The National Football League Players Association is the labor organization representing the professional football players in the National Football League. This union, like those Day Rettig Martin, P.C. represent, negotiate benefits through the use of collective bargaining agreements. There have been seven collective bargaining agreements between the NFL Players Association and the NFL team owners since the Association was first recognized in 1968.
The 2011 collective bargaining agreement expires after the 2020 season. Of particular importance in the next collective bargaining agreement are the pension amounts for players who retired before 1993. Current retirees have the NFL’s 401(k) plan, the NFL’s Annuit Plan, a severance plan, a health reimbursement account, and the option to continue on the NFL’s group medical and dental insurance. Pre-1993 players receive only one benefit – a pension. The pensions of the 4,000 vested players from the 1950s to 1993 have remained stagnant at $255 per month per credited season. The exception to this is the increases that were part of the 2011 collective bargaining agreement. These increased those pre- 1993 pension benefits by $108 per month for each year played. So, a 10-year NFL veteran who retired prior to 1993, receives approximately $43,560 pretax dollars per year at age 55.

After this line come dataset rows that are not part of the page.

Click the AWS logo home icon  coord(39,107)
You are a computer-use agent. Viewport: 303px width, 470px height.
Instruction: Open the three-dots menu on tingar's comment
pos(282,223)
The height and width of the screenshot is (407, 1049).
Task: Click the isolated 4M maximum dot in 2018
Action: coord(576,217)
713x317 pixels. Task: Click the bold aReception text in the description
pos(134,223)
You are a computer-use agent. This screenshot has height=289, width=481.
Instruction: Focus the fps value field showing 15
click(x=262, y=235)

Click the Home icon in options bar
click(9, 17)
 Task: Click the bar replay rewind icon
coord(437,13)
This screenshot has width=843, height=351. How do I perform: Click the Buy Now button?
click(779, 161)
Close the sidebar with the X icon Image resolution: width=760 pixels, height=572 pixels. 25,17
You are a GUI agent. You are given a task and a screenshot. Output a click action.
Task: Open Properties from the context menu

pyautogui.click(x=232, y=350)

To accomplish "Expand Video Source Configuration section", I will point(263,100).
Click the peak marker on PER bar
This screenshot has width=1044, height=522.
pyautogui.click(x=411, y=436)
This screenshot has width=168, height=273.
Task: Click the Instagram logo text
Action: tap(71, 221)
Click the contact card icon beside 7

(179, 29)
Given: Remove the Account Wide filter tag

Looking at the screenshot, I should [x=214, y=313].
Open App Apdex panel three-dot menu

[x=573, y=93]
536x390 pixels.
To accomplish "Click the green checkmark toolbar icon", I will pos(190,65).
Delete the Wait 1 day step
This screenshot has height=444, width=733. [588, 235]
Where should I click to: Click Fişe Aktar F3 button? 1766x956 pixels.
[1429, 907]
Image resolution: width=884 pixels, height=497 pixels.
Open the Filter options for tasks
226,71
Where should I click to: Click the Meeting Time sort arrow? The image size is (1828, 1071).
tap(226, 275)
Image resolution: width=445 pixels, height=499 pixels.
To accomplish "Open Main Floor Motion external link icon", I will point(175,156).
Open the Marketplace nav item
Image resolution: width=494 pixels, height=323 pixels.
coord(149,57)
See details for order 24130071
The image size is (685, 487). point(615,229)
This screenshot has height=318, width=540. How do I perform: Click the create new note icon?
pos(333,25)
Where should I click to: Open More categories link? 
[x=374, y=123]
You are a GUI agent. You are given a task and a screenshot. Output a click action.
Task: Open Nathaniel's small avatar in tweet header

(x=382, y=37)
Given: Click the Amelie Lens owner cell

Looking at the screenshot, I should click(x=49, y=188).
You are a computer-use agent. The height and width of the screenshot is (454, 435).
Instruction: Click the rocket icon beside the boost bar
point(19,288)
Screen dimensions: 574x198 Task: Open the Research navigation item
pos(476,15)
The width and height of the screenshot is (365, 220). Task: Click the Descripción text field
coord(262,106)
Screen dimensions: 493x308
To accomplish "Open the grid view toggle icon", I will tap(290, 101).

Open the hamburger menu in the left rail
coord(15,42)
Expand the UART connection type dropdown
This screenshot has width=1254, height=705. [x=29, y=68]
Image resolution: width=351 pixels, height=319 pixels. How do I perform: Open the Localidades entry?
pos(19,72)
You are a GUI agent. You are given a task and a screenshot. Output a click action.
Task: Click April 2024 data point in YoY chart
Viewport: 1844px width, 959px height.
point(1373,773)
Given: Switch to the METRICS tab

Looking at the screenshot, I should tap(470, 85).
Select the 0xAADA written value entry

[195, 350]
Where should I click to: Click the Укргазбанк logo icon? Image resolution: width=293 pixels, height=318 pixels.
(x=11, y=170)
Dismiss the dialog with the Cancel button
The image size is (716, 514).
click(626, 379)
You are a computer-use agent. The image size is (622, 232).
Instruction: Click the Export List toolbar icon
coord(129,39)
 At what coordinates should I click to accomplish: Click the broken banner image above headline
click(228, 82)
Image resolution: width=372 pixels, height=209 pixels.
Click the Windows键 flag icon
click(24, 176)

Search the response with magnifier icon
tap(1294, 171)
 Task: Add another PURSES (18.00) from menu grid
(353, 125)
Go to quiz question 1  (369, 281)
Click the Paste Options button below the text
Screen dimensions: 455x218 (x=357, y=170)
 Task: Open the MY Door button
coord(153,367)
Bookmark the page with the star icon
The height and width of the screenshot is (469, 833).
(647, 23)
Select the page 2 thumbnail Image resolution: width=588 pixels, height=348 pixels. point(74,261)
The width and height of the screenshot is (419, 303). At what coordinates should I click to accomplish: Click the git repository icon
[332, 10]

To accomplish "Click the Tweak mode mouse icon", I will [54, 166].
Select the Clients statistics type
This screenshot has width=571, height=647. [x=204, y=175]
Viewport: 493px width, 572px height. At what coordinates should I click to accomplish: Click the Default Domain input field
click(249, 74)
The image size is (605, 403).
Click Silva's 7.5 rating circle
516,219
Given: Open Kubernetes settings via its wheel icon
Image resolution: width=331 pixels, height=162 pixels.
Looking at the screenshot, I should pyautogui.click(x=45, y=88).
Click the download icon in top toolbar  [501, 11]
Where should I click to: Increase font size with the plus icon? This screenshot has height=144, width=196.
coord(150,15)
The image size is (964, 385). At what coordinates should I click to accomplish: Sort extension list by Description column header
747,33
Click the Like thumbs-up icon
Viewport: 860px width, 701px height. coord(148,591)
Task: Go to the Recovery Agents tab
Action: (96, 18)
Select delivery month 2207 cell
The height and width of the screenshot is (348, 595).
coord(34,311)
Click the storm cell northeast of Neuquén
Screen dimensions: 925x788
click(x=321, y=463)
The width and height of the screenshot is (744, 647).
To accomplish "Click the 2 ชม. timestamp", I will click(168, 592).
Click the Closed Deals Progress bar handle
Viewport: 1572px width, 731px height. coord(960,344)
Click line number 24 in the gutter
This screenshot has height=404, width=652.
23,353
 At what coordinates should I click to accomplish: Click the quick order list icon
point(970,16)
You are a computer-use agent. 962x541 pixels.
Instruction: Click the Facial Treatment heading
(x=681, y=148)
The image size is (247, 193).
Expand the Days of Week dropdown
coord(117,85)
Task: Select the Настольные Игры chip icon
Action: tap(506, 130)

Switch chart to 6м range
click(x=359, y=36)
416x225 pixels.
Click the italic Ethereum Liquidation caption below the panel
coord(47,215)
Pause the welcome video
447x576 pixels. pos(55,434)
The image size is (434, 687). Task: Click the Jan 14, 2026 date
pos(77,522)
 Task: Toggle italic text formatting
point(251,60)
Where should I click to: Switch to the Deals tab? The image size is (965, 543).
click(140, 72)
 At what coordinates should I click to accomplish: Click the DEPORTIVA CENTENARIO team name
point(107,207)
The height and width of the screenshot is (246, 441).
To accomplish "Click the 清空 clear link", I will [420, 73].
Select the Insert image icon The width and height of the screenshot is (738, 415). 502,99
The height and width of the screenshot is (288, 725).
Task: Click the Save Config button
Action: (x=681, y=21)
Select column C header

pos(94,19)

An organization called Fairness for Athletes in Retirement (“FAIR”) brings awareness to educate to the pension inequality. Their website attempts to put things in perspective. They say a 10-year MLB veteran who played after 1993 receives a pension of approximately $200,000 a year at age 62. A 10-year NBA veteran who played after 1965 receives a pension of approximately $215,000 a year at age 62.
While awareness of this issue continues to grow, any solution remains murky. The Players Association has no obligation to represent retired players. Additionally, the NFL pension is underfunded. As of 2016, the pension plan was considered to be in endangered status because the funding percentage was less than 80%. The Retirement Board adopted a necessary funding improvement plan, which estimates the funding percentage to exceed the 80% threshold in 2021. The original funding improvement plan was adopted in 2011. Per the funding improvement plan, which is required by Federal law for plans that are less than 80% funded, the Retirement Board cannot accept a collective bargaining agreement or participation agreement that provides for a reduction in the level of contributions or a suspension of contributions with respect to any period of service.
The 2011 increases to pre-‘93 players caused the pension plan’s liabilities to balloon by more than $600 million. Partly because of this, and also due to the funding improvement plan, team owners tripled their contributions in 2013 to $300 million, followed by $305 million in 2014, and $266 million in 2015. The general funding issues of defined benefit plans may be why the NFL pushed to terminate the pension plan in the last round of negotiations.
Finding a Solution
So, while the pre-1994 retiree icons of the game set the wheels in motion for the record NFL revenues and salaries, there is no simple solution to the pension inequality that exists. It will be interesting to see what happens next year. As a football fan, I hope a resolution is reached so that there is no lockout.
These issues exemplify why every collective bargaining agreement is so important. Recently, our Firm has provided legal and employee benefit assistance to the General Mills union during negotiations of their collective bargaining agreement.